Saved data entries:

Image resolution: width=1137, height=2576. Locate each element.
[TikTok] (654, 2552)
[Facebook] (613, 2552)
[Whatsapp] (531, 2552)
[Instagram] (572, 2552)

==

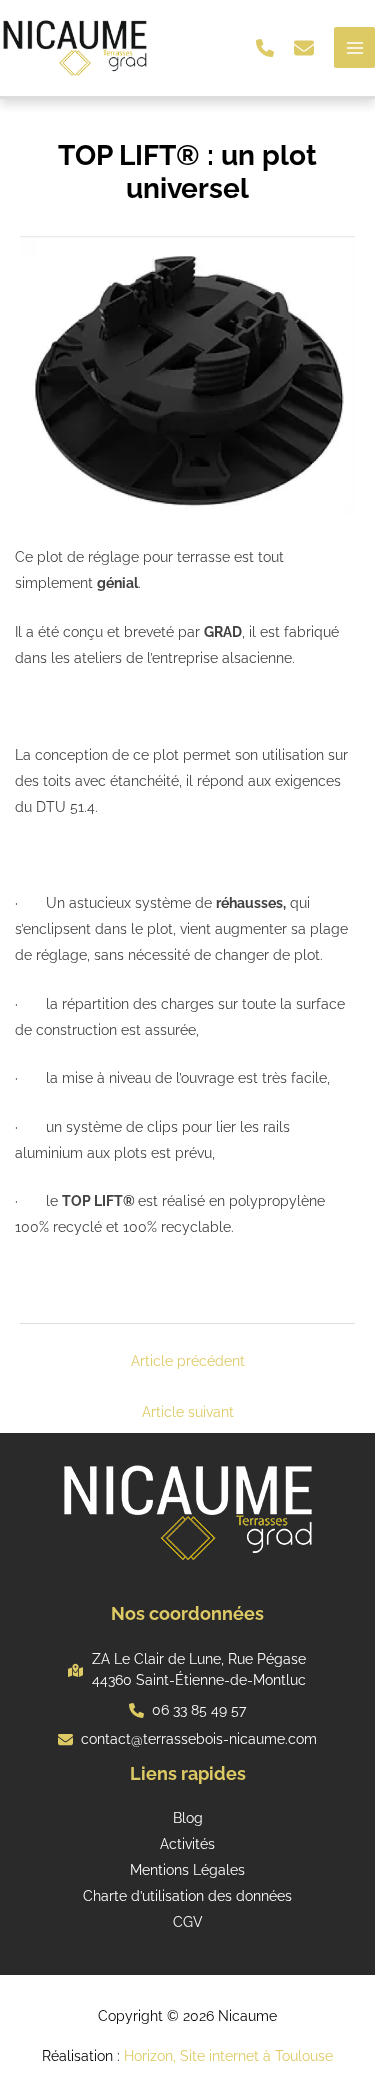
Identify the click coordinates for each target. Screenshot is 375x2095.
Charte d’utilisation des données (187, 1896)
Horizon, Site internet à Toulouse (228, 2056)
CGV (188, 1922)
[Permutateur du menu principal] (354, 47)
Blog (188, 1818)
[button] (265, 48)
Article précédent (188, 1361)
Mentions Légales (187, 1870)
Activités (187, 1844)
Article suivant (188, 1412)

TRY IT:
Starting at the line that has "Image resolution: width=1137, height=2576." in the records above, restate word for word every line until the one that has "[Instagram] (572, 2552)", and include that one as well.

OUTPUT OF THE EXERCISE:
Image resolution: width=1137, height=2576. Locate each element.
[TikTok] (654, 2552)
[Facebook] (613, 2552)
[Whatsapp] (531, 2552)
[Instagram] (572, 2552)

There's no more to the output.